▸ Fragmento:
####
Por Margarita Álvarez.

Érase una vez, en un reino muy muy lejano, un rey que quiso que sus súbditos fueran felices. Recorrió todas sus tierras, todas las aldeas de su montañoso territorio, conversó con todos los habitantes de esa curiosa nación. Y trabajó incansablemente para entender qué les hacía felices a todas aquellas personas que habitaban aquel pequeño paraíso para que pudieran vivir en el reino de la felicidad.

Quiso además que sus súbditos vivieran en una democracia para que pudieran elegir libremente a sus gobernantes. Y pidió ayuda a los mejores sabios del reino para que los niños pudieran aprender sobre felicidad en sus escuelas.

Parece un cuento, pero no lo es. Es la historia de un pequeño país en pleno Himalaya que lleva desde 1975 defendiendo que lo importante no es medir el PIB (Producto Interior Bruto) sino el FIB (la Felicidad Interior Bruta). Que trabaja para que las personas puedan alcanzar lo que para Aristóteles era el objetivo prioritario del ser humano: la Felicidad.

Por eso, siendo uno de los países más pequeños del mundo, con apenas 800.000 habitantes y sobreviviendo entre dos gigantes como son India y China, es un país mágico y especial.

Bután es uno de esos sitios que aún quedan en el planeta en el que aún te sientes como un viajero, no como un turista; en el que descubres y vives lo que no ha estandarizado la globalización. Donde sigues viviendo lugares y personas que te llevan a otro mundo.

Un lugar que te remueve y te hace cuestionarte algunas de las circunstancias que damos por establecidas en el supuesto mundo “civilizado”.

Un país en el que la televisión e internet llevan presentes apenas 20 años, aunque hoy es común encontrar a los jóvenes con sus smartphones y sus redes sociales.

Un lugar tan espectacular por sus paisajes y por su gente. Pero que no es tan sencillo visitar. EL gobierno restringe las visitas no solo en número, sino que además cobra una cantidad relevante por cada día de estancia en ese país. El argumento, preservar el impacto del turismo en el medioambiente. Y de paso consiguen mantener la magia del lugar.
####
▸ Tu objetivo: Imprime, por favor, la parte del texto sobre Bután que va desde "Quiso además que" hasta "humano: la Felicidad.", ambos incluidos. El material no hace falta para resolver la tarea.

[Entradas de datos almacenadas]
####
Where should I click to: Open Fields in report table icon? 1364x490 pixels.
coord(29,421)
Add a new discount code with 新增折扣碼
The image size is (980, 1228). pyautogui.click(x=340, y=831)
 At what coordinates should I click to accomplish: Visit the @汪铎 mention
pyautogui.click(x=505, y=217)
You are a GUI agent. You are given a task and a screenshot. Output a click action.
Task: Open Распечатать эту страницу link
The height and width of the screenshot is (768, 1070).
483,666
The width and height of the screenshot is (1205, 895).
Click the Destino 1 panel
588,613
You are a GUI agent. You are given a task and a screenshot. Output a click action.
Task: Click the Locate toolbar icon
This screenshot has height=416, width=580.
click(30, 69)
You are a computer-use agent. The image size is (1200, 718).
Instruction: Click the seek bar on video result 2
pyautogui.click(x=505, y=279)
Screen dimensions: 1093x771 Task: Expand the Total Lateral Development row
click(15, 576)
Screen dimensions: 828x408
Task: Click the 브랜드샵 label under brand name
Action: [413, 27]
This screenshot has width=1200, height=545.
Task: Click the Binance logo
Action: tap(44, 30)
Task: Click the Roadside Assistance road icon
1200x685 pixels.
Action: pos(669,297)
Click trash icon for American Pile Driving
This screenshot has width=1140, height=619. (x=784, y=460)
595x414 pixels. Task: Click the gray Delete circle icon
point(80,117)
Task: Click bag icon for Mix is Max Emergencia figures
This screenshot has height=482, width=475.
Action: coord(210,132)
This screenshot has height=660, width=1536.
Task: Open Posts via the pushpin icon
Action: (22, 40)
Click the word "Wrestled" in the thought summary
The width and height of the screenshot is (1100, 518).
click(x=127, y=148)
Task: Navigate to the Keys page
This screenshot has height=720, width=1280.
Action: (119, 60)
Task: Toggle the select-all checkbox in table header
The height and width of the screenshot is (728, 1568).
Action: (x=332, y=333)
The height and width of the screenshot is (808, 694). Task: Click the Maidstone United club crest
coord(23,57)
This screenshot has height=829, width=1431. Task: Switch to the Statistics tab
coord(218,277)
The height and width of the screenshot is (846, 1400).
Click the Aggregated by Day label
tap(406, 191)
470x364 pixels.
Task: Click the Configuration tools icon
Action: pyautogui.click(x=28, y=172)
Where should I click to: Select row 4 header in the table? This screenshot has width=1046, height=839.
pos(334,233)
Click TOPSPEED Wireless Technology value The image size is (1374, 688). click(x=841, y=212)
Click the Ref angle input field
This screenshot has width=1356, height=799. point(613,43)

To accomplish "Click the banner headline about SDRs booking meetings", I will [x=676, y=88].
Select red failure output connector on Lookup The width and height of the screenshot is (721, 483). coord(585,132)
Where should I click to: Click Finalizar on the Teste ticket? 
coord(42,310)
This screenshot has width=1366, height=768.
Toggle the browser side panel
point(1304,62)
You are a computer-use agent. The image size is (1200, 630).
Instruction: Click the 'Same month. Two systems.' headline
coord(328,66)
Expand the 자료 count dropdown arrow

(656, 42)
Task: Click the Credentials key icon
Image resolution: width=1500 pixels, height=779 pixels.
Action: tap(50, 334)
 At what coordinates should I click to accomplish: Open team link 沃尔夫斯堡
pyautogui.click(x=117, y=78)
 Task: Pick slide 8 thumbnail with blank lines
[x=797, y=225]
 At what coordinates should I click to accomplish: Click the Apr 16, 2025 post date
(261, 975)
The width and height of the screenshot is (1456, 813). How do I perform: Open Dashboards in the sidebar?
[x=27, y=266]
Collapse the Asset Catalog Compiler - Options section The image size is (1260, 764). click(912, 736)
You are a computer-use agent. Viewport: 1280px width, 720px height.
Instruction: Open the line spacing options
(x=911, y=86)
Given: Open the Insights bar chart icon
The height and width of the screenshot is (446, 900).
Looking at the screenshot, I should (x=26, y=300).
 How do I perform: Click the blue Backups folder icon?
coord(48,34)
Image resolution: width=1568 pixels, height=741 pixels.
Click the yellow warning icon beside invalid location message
####
▸ Solución del ejercicio:
Quiso además que sus súbditos vivieran en una democracia para que pudieran elegir libremente a sus gobernantes. Y pidió ayuda a los mejores sabios del reino para que los niños pudieran aprender sobre felicidad en sus escuelas.

Parece un cuento, pero no lo es. Es la historia de un pequeño país en pleno Himalaya que lleva desde 1975 defendiendo que lo importante no es medir el PIB (Producto Interior Bruto) sino el FIB (la Felicidad Interior Bruta). Que trabaja para que las personas puedan alcanzar lo que para Aristóteles era el objetivo prioritario del ser humano: la Felicidad.